Investigating the cryptic sulfur incorporation during biosynthesis of the marine antibiotic tropodithietic acid

Termin

Datum: Mo, 24.03.

Zeit: 11:00 – 11:15

Redezeit: 12 Min.

Diskussionszeit: 3 Min.

Ort / Stream:

Lecture hall 1 | HZO-30

Session

Advances in biosynthesis and bacterial applications

Thema

Prokaryotic physiology and metabolism

Mitwirkende

Malik Rakhmanov (Basel / CH), Sven Sowa (Basel / CH), Tessa Martelli (Basel / CH), Jannes Felsch (Basel / CH), Robin Teufel (Basel / CH)

Abstract

Question: The structurally unique antibiotic tropodithietic acid (TDA) is produced by various gram-negative marine bacteria like Phaeobacter inhibens and contains two sulfur atoms, which appear to be incorporated non-canonically. Focus of this work was the investigation of the cryptic sulfur incorporation during TDA biosynthesis.

Methods: Candidate enzymes were chosen based on bioinformatic predictions and knockout studies. These candidate enzymes were heterologously produced, and their biochemical functions assessed using in vitro assays as well as biophysical methods. To test biosynthetic hypotheses structural analogues of postulated intermediates were synthesized and used as surrogate substrates for these investigations. Complementary structural studies were conducted using X-ray crystallography to scrutinize the underlying enzymology.

Results: We were able to successfully reconstitute a three‑enzyme cascade in vitro, leading to the integration of a thiol group into a model substrate. More precisely, it could be shown that a GSH moiety attached to an aromatic backbone via a C-S bond is sequentially degraded by a γ-glutamyl-cyclotransferase, metallopeptidase and cysteine-S-conjugate-β-lyase. Additionally, the structures of the γ-glutamyl-cyclotransferase aswell as the β‑lyase could be elucidated using X-ray crystallography, granting insight into the catalytic mechanism behind GSH degradation and C-S bond cleavage.

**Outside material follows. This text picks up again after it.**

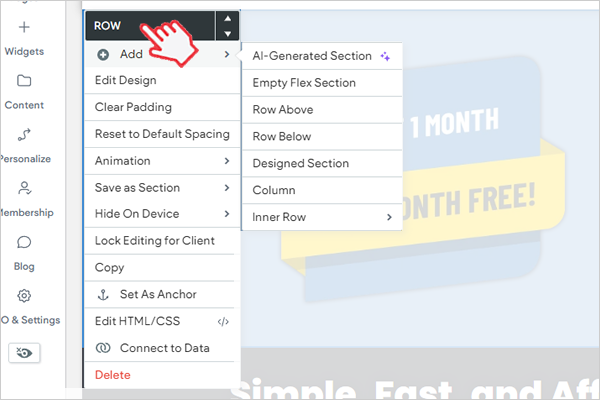Click the Personalize sidebar icon
600x400 pixels.
point(24,135)
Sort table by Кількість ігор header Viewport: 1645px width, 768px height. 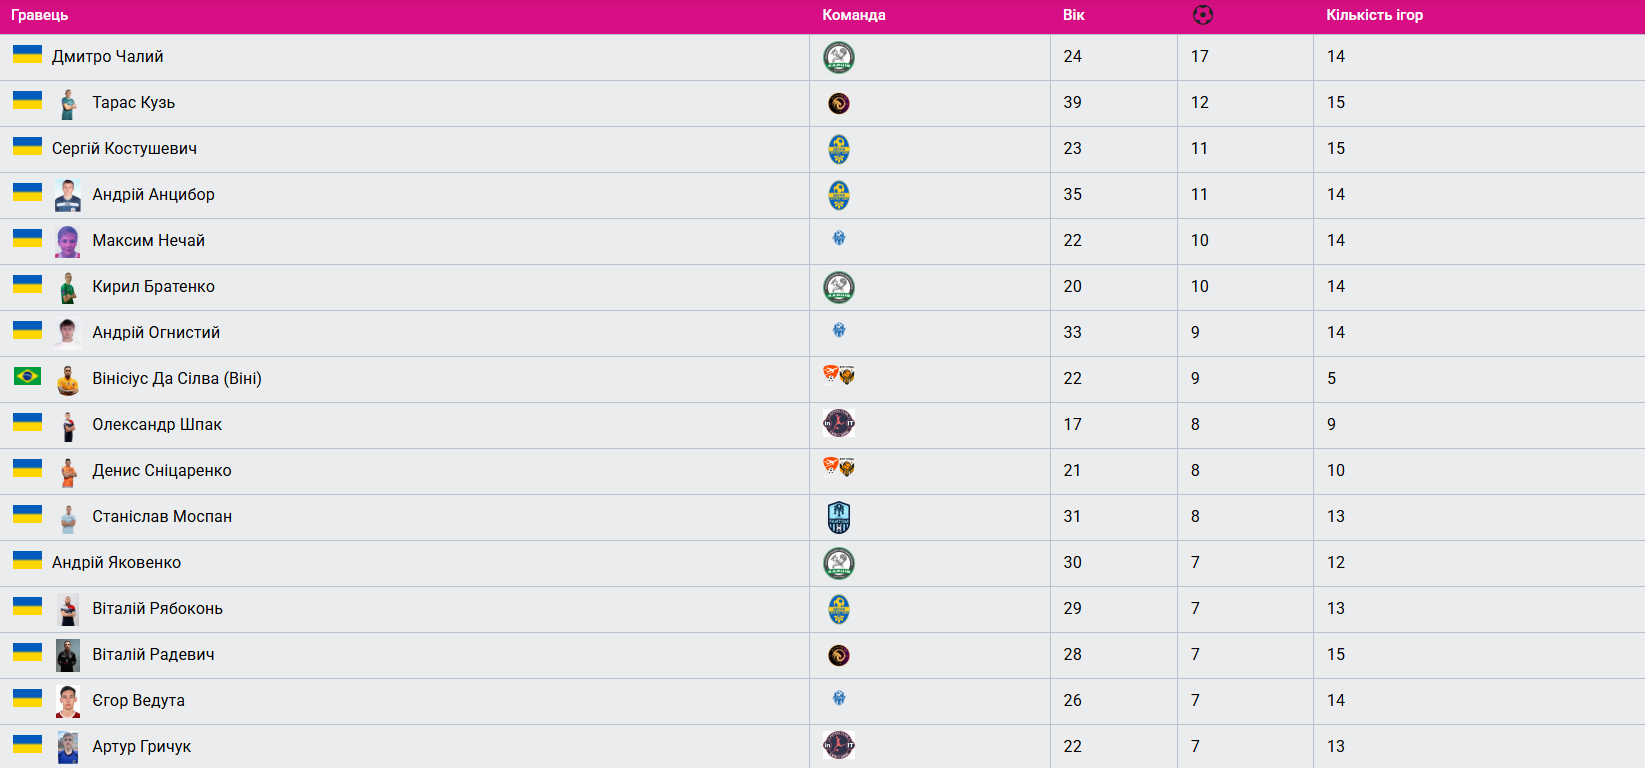(1374, 15)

Conclusion: These findings corroborate the notion of GSH as the source of sulfur during TDA biosynthesis and pave the way for the biotechnological production of analogous compounds. Interestingly, the degradation of GSH to a reactive thiol has been described in the biosynthesis of the infamous fungal epipolythiodiketopiperazine type toxins during formation of a transannular disulfide bridge, making this the second report of GSH involvement in microbial secondary metabolism in general and the first one specifically in bacteria [1].

References

[1] Scherlach K, Kuttenlochner W, Scharf DH, Brakhage AA, Hertweck C, Groll M, u. a. Structural and Mechanistic Insights into C−S Bond Formation in Gliotoxin. Angew Chem Int Ed Engl. 14. June 2021;60(25):14188–94.